Venue: GHIL and Collaborator: Institute of Advanced Studies, Common Ground (G11), Wilkins Building (South Wing), Gower Street, London WC1E 6BT

National Holocaust Memorials and (Post-)Colonial Legacies. How do colonial history, the Second World War, and the Holocaust intersect? As Britain embarks on the creation of a National Holocaust Memorial, calls have been made for a memorial to and a museum of Britain’s historical involvement in slavery, its colonial past, and their legacies. Meanwhile, scholarship such as Michael Rothberg’s Multidirectional Memory has argued that Holocaust remembrance also has the potential to open up routes for commemorating other contested national pasts. This panel will enable a dialogue between scholars of the Holocaust, colonialism, and the British Empire to reflect on national and transnational legacies. With Avril Alba, Sydney, Yasmin Khan, Oxford, and Tom Lawson, Northumbria. Chaired by Tamar Garb, IAS London.


Venue: German Historical Institute London, 17 Bloomsbury Square, London WC1A 2NJ

Two Talks on History Textbooks in Conflicted SocietiesWho owns public history and on what grounds?

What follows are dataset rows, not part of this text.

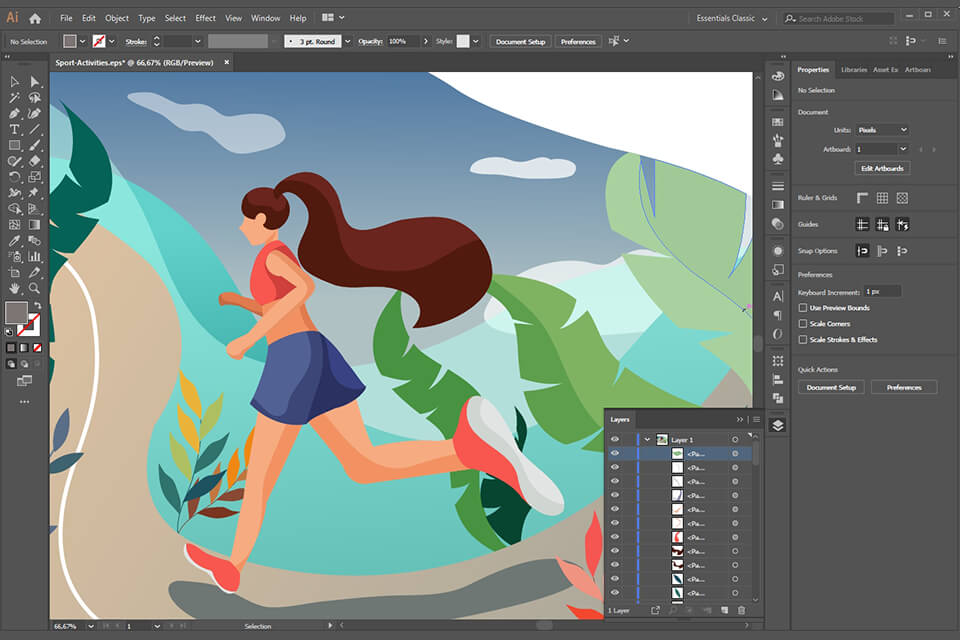Activate the Zoom tool
The width and height of the screenshot is (960, 640).
click(x=34, y=289)
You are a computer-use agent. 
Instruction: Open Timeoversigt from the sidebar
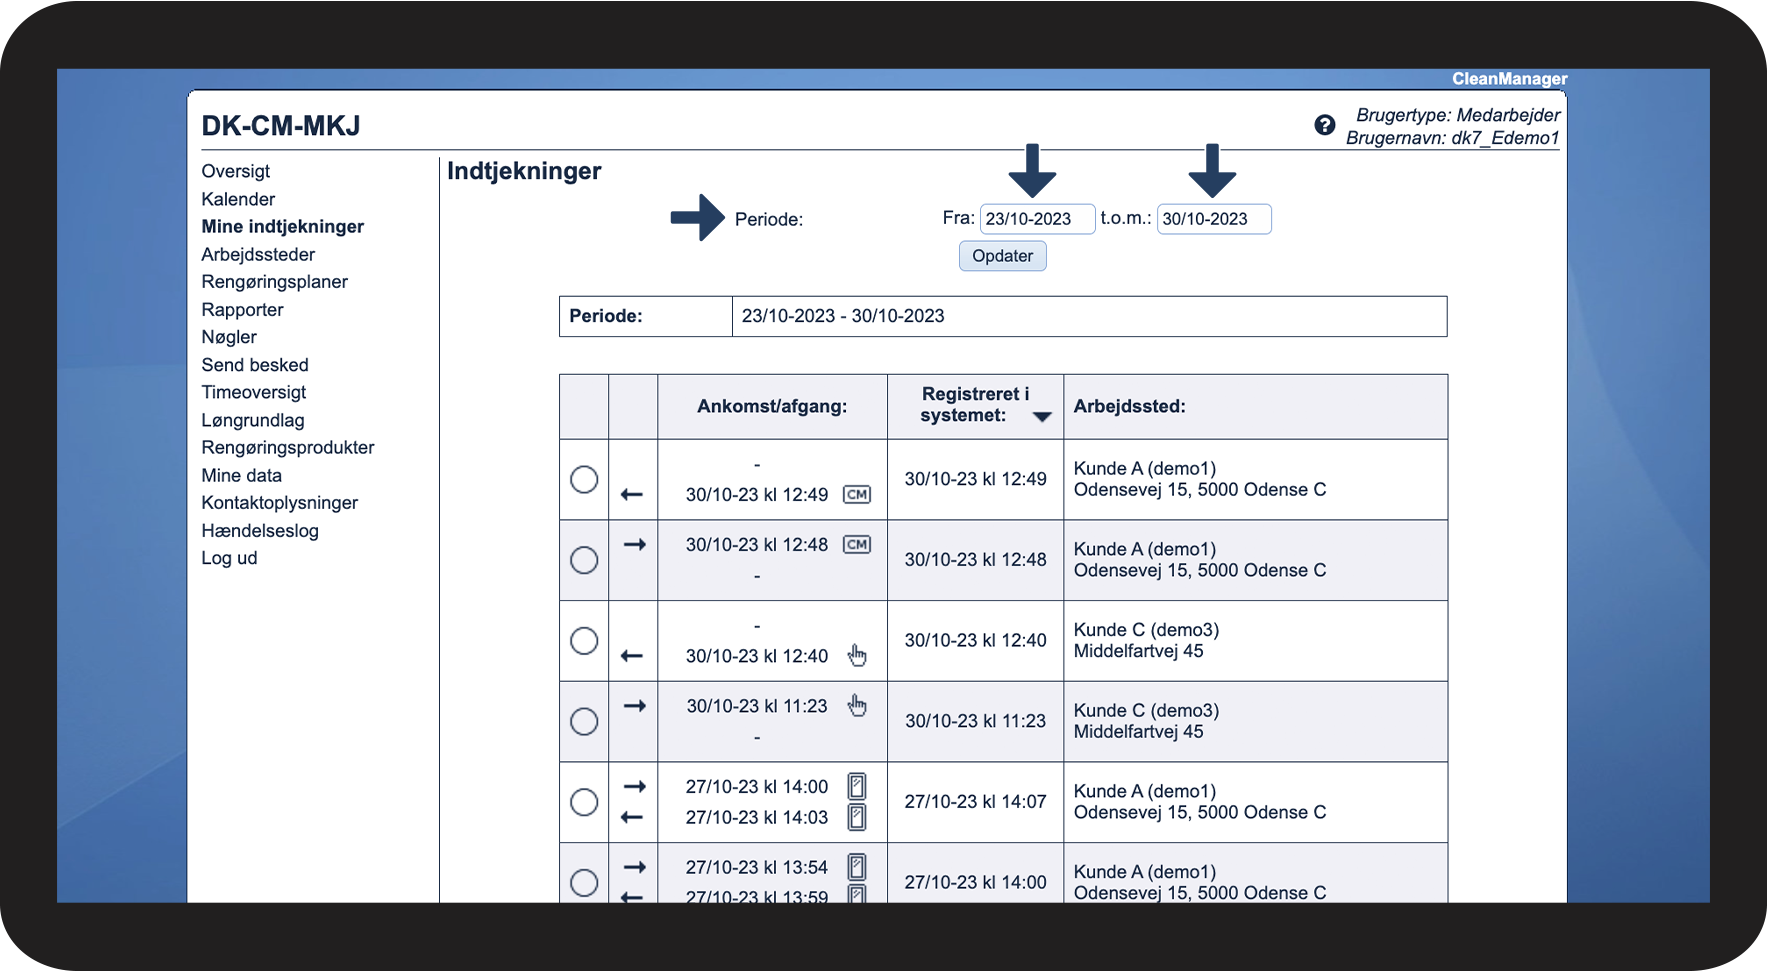[254, 392]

How does the historian relate to public debates? Across spatial and temporal conflict contexts, debates about the content and role of history textbooks are sensitive, highly political, and often notable for their interminability. Developing a theoretical approach, political scientist Eleni Christodoulou, Georg Eckert Institute, Brunswick, will embrace ‘educational anxieties’ by offering a framework for analysing securitization dynamics that successfully resist and prevent textbook revisions as part of peace-building processes in Cyprus and Lebanon. Neeladri Bhattacharya, former Chief Adviser of the National Council for Education Research and Training in India, will then explore how contested claims of caste and class, region and nation, are played out on the site of history textbooks in India. Chaired by Nandini Manjrekar, Tata Institute of Social Sciences, Mumbai.

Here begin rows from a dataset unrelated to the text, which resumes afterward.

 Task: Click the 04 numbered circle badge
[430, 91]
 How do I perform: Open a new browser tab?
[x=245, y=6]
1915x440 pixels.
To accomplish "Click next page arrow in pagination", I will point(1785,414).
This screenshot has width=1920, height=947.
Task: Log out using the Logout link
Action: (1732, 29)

25 JUNE 2019 5.30 p.m, FROM COLLECTED TO CONTESTED: The Future of Museums after the Repatriation Debate

Venue: German Historical Institute London, 17 Bloomsbury Square, London WC1A 2NJ

European museums have recently come under increasing pressure to repatriate objects from colonial times. But where do we go from here? Does repatriation naturally entail ‘decolonizing the museum’, or might it even prevent museums from doing just that? This panel will discuss what decolonization in the museum might actually mean. How do recent debates fit into the bigger picture of engaging with uncomfortable collecting histories? How could embracing these histories enable marginal and multiple voices to have a say? With Subhadra Das, Curator, UCL, Clémentine Deliss, Curator and Author, Tristram Hunt, Director, V&A, and Alice Procter, Tour Guide and Art Historian. Chaired by Mirjam Brusius, GHIL.

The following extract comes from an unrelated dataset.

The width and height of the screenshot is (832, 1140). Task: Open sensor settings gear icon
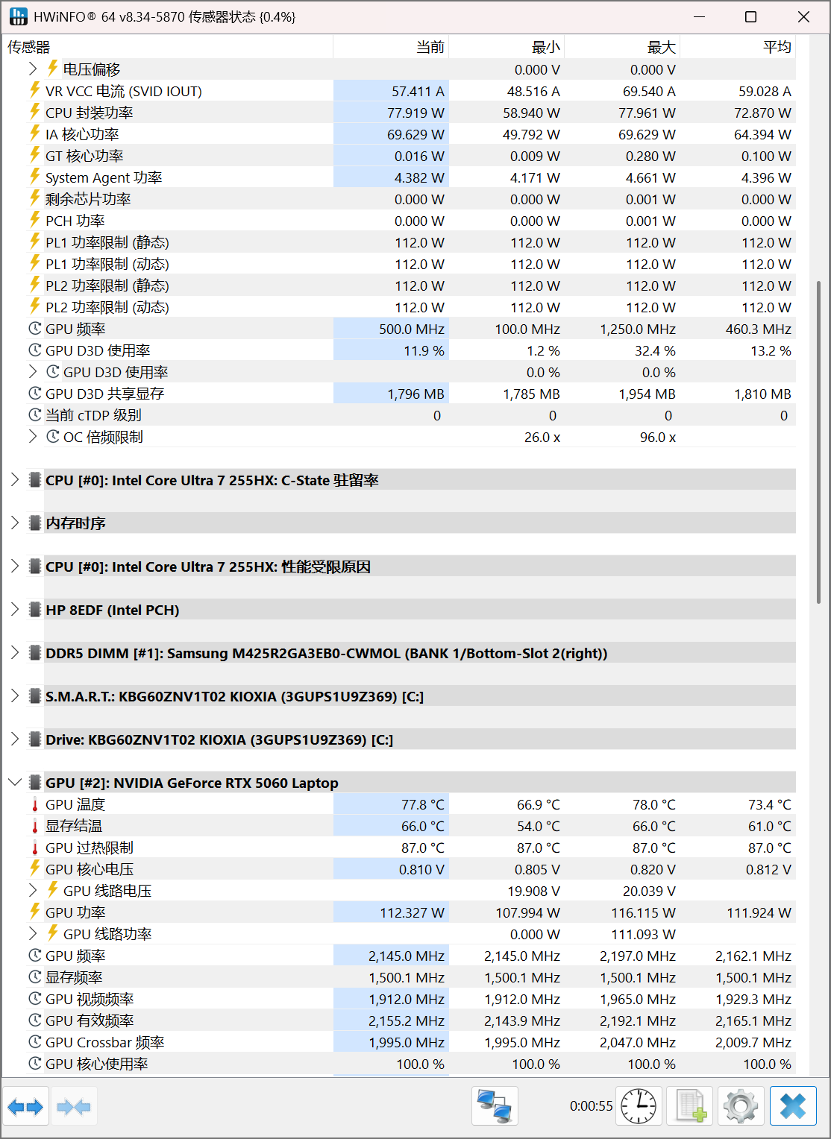coord(741,1106)
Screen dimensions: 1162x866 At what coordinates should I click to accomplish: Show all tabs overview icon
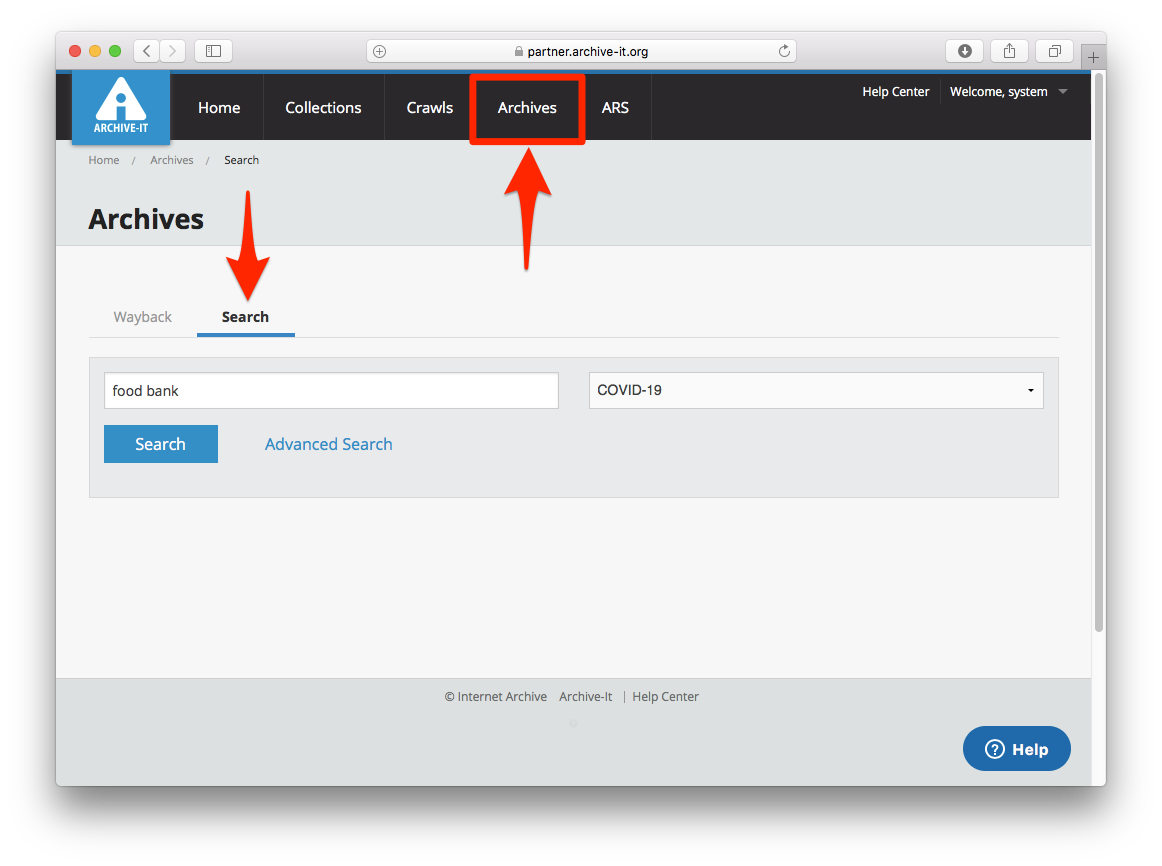[x=1054, y=51]
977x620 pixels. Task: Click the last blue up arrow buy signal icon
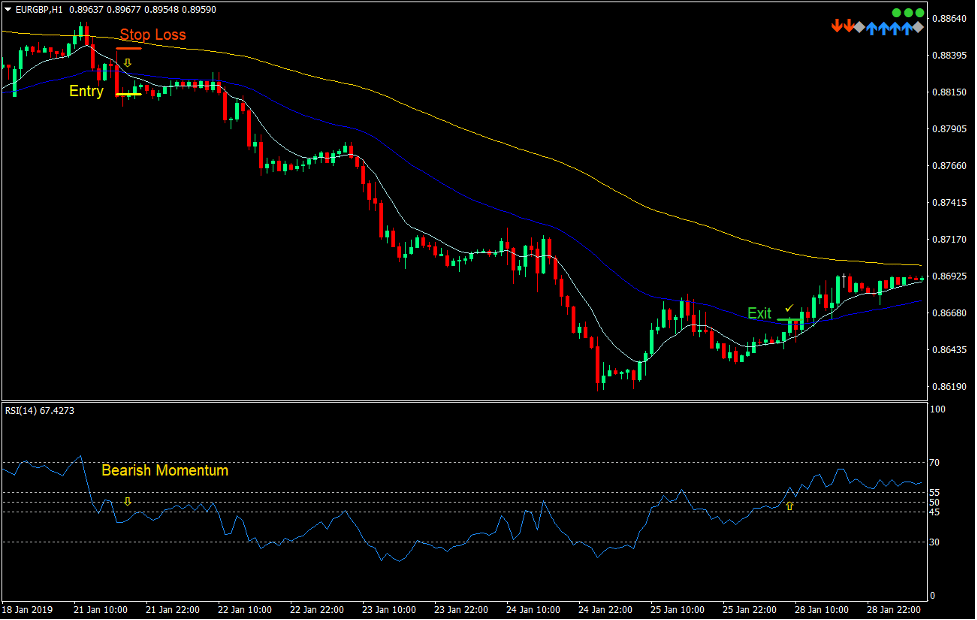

Venue and Collaborator: Goethe Institute London, Exhibition Road, London SW7 2PH

To address the urgent need for living space in the 1950s the GDR government introduced new housing projects based on prefabricated concrete slabs, the so-called Plattenbau. Erected on the outskirts of East Berlin, Zingster Straße 25 in Neu-Hohenschönhausen was one of them and it was completed in 1987. Three decades later the artist Sonya Schönberger visits some of the tenants. Who is still around, and who has moved in since? Her interviews, read by performers Johanna Malchow and Ingo Tomi, tell not just personal stories of daily life in the GDR, but also bear witness to the regime change of 1989, and the often challenging and still under-debated aftermath of social change in a unified Germany. The performance is introduced by Christina von Hodenberg, Director, GHIL.